Je viens de terminer de corriger vos copies vous interrogeant sur la théorie autrichienne des crises. Je me permets quelques petites remarques sur vos copies :

  1. Certains ont mobilisé l’analyse monétariste pour répondre à la question. Ce n’était pas la théorie attendue ; il fallait mobiliser la théorie de F. Hayek ;
  2. Je constate encore trop d’erreurs dans la manipulation des mécanismes de marché : si l’offre augmente, le prix baisse et pas l’inverse par exemple ;
  3. Dans l’ensemble vous avez bien compris que la confrontation de la demande et de l’offre de fonds prêtables sur le marché des fonds prêtables permet de coordonner les décisions des consommateurs et des producteur à travers le taux d’intérêt naturel qui véhicule l’information sur l’arbitrage intertemporel (consommation/épargne) des ménages. Ce taux d’intérêt permet d’équilibrer l’investissement des entreprises et l’épargne des ménages.C’est plus ou moins bien dit dans vos copies mais l’idée est globalement saisie ;
  4. Vous avez aussi globalement bien compris que lorsque les banques procèdent à de la création monétaire, elles abondent l’offre de fonds prêtables et font baisser le taux d’intérêt en dessous de son niveau naturel. Le message véhiculé par le prix est ici biaisé, les entreprises l’interprètent comme une hausse de l’épargne alors qu’il n’en est rien. Ces dernières vont donc surinvestir. Le détour de production de l’économie s’agrandit (effet accordéon). ;
  5. Le surinvestissement s’accompagne d’une insuffisance de la production de biens de consommation (ça vous ne l’avez pas tous saisi) et d’une production très importante de biens de production. Tôt ou tard, une crise de surproduction se déclenchera. De nombreuses entreprises du secteur des biens de production feront faillite, la production faiblira ou reculera et le chômage se développera . C’est une purge nécessaire selon F. Hayek pour que l’économie revienne à une structure de production plus courte (un détour de production moins important) plus en phase avec les arbitrages intertemporels des ménages.
  6. Hayek nous propose ainsi une explication des fluctuations économiques qui a été nommée effet accordéon parce que la création monétaire entraîne dans un premier temps un allongement de la structure de production (phase de croissance) puis dans un second temps la crise qui en résulte raccourcit la structure de production (phase de récession ou de dépression).

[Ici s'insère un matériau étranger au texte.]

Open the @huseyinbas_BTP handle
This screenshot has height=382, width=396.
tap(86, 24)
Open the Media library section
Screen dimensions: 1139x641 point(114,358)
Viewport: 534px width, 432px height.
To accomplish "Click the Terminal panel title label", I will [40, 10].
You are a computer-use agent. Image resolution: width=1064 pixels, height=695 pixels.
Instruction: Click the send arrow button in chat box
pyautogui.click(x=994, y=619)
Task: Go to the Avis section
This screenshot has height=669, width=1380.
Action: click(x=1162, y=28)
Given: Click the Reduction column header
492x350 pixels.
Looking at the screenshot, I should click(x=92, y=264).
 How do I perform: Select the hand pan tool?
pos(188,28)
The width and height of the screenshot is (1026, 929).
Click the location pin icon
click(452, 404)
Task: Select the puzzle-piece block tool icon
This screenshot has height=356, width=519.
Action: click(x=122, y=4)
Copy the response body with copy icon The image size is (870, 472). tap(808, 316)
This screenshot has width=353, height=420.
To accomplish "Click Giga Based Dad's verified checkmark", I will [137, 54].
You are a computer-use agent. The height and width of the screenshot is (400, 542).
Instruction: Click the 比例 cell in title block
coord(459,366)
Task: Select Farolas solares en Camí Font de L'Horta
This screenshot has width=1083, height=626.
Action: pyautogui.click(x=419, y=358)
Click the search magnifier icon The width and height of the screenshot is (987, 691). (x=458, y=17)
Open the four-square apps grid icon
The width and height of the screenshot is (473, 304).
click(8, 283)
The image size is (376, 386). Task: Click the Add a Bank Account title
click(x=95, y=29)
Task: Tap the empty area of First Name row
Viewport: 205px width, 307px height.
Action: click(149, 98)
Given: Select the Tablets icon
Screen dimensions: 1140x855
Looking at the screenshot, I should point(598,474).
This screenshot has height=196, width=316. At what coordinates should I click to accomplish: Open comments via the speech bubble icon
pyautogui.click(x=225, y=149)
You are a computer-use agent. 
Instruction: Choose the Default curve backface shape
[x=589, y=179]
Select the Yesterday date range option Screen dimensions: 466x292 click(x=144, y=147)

Ceux qui veulent une explication plus fine et plus détaillée du passage du boom à la récession dans l’analyse autrichienne des crises peuvent lire les lignes qui suivent : 

Le surinvestissement se traduit par une insuffisance de la production de bien de consommation et par un excès de production de biens de production. Le déséquilibre entre offre et demande des biens de consommation se traduit alors par une hausse des prix des biens de consommation. Les prix relatifs (prix des bien de consommation/prix des biens de production) se renversent (ce qui montre bien que la monnaie est active) et incitent les entreprises à revenir dans le secteur des biens de consommation. Mais cette ré-allocation des facteurs de production est coûteuse et nécessite des ressources financières. Or, puisque l’inflation est forte, la banque centrale élève tôt ou tard ses taux d’intérêt et il devient difficile d’obtenir des crédits. De nombreuses entreprises du secteur des biens de production sont donc condamnées à faire faillite, le chômage se développe, l’activité économique recule, le niveau général des prix baisse et ceci jusqu’à ce que la structure productive se rétrécisse suffisamment pour devenir cohérente avec les préférences intertemporelles des ménages.